The four appropriations committee leaders, who for the first time are all women, have said from the start that they wanted to bring the 12 spending bills to the floor under “regular order” and avoid what has become an annual ritual. where congressional leaders meet in their suites to strike a last-minute deal that bundles hundreds of billions of dollars of spending into a take-it-or-leave-it package.

As part of the debt limit agreement, Senator Chuck Schumer, D-N.Y. and Majority Leader, and Sen.

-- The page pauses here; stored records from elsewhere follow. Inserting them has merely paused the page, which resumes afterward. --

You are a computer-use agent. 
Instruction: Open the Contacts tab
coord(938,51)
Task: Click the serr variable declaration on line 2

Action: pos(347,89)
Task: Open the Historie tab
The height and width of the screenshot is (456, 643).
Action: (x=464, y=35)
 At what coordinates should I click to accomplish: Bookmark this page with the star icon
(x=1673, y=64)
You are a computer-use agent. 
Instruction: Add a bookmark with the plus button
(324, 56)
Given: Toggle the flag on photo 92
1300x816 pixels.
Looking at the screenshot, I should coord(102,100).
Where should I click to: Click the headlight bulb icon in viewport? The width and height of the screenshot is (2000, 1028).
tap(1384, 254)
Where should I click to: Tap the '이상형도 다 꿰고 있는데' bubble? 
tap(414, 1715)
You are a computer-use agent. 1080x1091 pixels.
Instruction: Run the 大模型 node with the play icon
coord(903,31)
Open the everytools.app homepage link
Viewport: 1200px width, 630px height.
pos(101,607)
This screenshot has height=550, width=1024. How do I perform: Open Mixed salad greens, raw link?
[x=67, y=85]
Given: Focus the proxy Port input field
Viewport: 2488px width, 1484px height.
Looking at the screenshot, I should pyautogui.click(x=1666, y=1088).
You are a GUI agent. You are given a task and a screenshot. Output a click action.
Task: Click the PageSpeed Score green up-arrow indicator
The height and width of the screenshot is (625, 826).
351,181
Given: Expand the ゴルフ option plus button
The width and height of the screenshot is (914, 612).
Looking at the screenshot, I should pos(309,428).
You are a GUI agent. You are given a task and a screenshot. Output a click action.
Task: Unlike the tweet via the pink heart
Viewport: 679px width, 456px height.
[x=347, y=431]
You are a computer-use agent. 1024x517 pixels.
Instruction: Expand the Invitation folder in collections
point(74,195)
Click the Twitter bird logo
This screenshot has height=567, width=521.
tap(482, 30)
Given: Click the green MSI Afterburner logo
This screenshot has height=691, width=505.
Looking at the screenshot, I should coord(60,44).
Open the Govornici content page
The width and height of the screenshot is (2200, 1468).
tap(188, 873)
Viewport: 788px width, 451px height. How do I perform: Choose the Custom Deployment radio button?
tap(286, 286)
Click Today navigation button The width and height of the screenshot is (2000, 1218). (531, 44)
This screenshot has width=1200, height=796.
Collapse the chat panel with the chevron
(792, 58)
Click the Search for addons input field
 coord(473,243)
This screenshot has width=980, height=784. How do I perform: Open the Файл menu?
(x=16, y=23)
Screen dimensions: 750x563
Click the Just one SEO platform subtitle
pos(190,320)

Mitch McConnell, R-Kentucky and Minority Leader, released a statement pledging to “seek and facilitate plenary consideration” of spending bills. .

Leaders have avoided floor fights over spending bills in recent years because they are time-consuming and can force lawmakers into politically charged votes. But the practice has left many lawmakers complaining that they are being shut out of the most basic function of Congress, and committee heads say they want to end it.

“What most of us are trying to avoid is a giant end-of-year omnibus that excludes many of our rank and file members from having contributions,” Ms. Collins said. “It would be healthy for the dynamics of the Senate, good for our country, and better for federal programs and agencies if we do our job on time.”

For now, completing spending bills on a schedule that hasn’t met recently looms as an elusive goal with the House and Senate at loggerheads since the start of the extended review of spending bills. . But those in charge say they can’t give up.

“If we all said, ‘Oh, we can’t do anything, there could be a possible train wreck,’ then why are we here?” asked Mrs. Murray. “My job is to finish my bills, to do everything possible to get our bills through the Senate.”

The current turmoil, he said, may dissipate as the deadlines for action approach.

“I wouldn’t take the temperature of where we’re going to be in three months today,” Ms Murray warned. “We have a long way to go.”


Sara Marcus
Sara Marcushttps://unlistednews.com
Meet Sara Marcus, our newest addition to the Unlisted News team! Sara is a talented author and cultural critic, whose work has appeared in a variety of publications. Sara's writing style is characterized by its incisiveness and thought-provoking nature, and her insightful commentary on music, politics, and social justice is sure to captivate our readers. We are thrilled to have her join our team and look forward to sharing her work with our readers.